Which gets me something like:
{"name":"Foo Bar","city":"Atlantis"...}
Please note that, in some of my model classes, certain properties are itself an object of other model class. Such as:
Product p = new Product();
p.setName("FooBar Cookies");
p.setProductType("Food");
c.setBoughtProduct(p);
In a case like above, as I'd expect, the yielded JSON object would be:
{"name":"Foo Bar","city":"Atlantis","bought":{"productname":"FooBar Cookies","producttype":"food"}}
I know I could create something like toJSONString() in each model class and have the JSON-friendly string created and manipulate it then, but in my previous experiences of creating RESTful service in Java (which is totally out of context for this question), I could return JSON string from the service method by using #Produces(MediaType.APPLICATION_JSON) and have the method returning object of model class. So it produced JSON string, which I could consume at the client end.
I was wondering if it's possible to get similar behavior in current scenario.

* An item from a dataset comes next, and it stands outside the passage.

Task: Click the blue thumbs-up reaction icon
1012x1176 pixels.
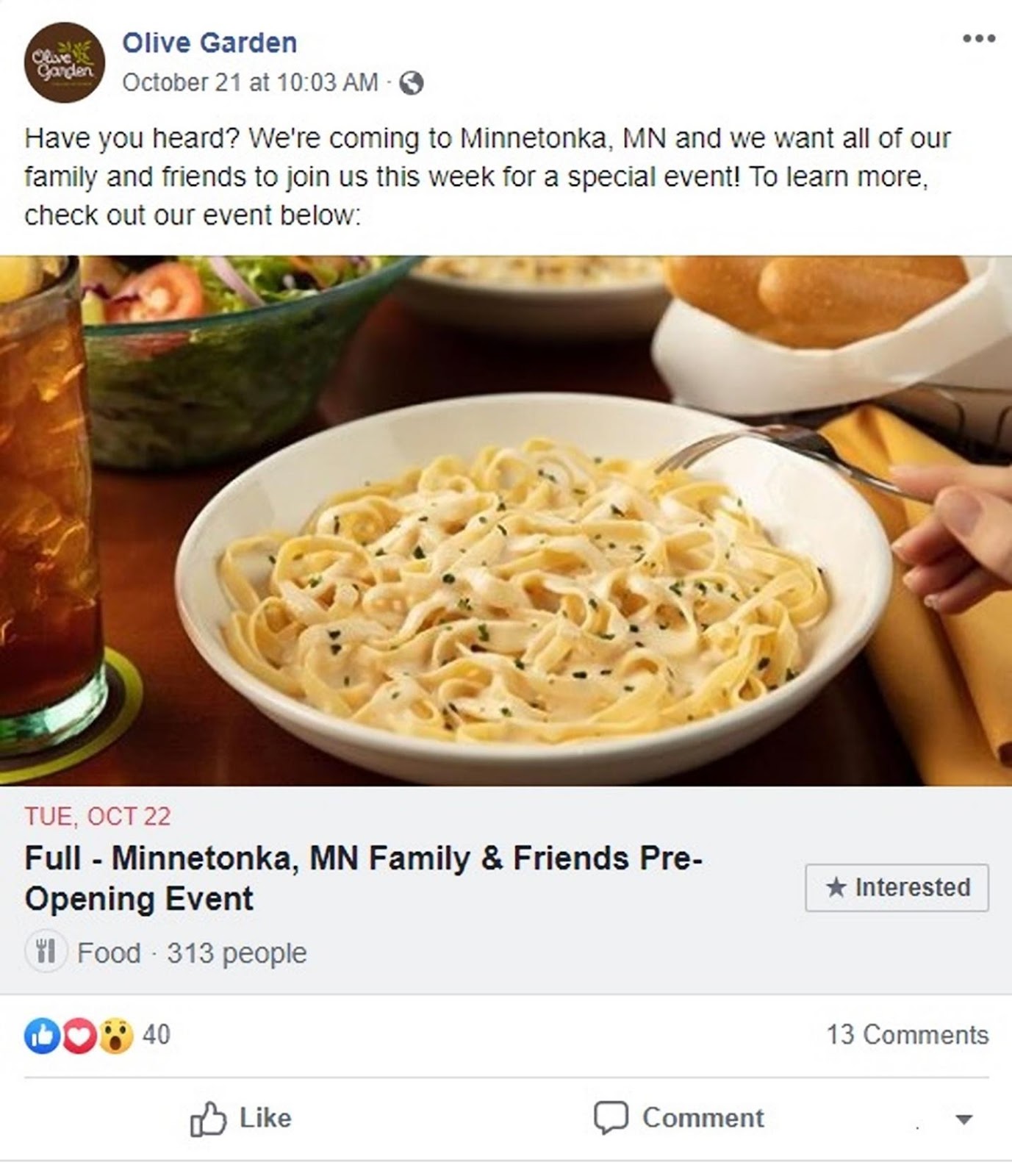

Google GSON does this; I've used it on several projects and it's simple and works well. It can do the translation for simple objects with no intervention, but there's a mechanism for customizing the translation (in both directions,) as well.
Gson g = ...;
String jsonString = g.toJson(new Customer());
You can use Gson for that:
Maven dependency:
<dependency>
<groupId>com.google.code.gson</groupId>
<artifactId>gson</artifactId>
<version>2.8.0</version>
</dependency>
Java code:
Customer customer = new Customer();
Product product = new Product();
// Set your values ...
Gson gson = new Gson();
String json = gson.toJson(customer);
Customer deserialized = gson.fromJson(json, Customer.class);
User = new User();
Gson gson = new Gson();
String jsonString = gson.toJson(user);
try {
JSONObject request = new JSONObject(jsonString);
} catch (JSONException e) {
// TODO Auto-generated catch block
e.printStackTrace();
}
Use gson to achieve this. You can use following code to get the json then
Gson gson = new Gson();
String json = gson.toJson(yourObject);
I have used XStream Parser to
Product p = new Product();
p.setName("FooBar Cookies");
p.setProductType("Food");
c.setBoughtProduct(p);
XStream xstream = new XStream(new JettisonMappedXmlDriver());
xstream.setMode(XStream.NO_REFERENCES);
xstream.alias("p", Product.class);
String jSONMsg=xstream.toXML(product);
System.out.println(xstream.toXML(product));
Which will give you JSON string array.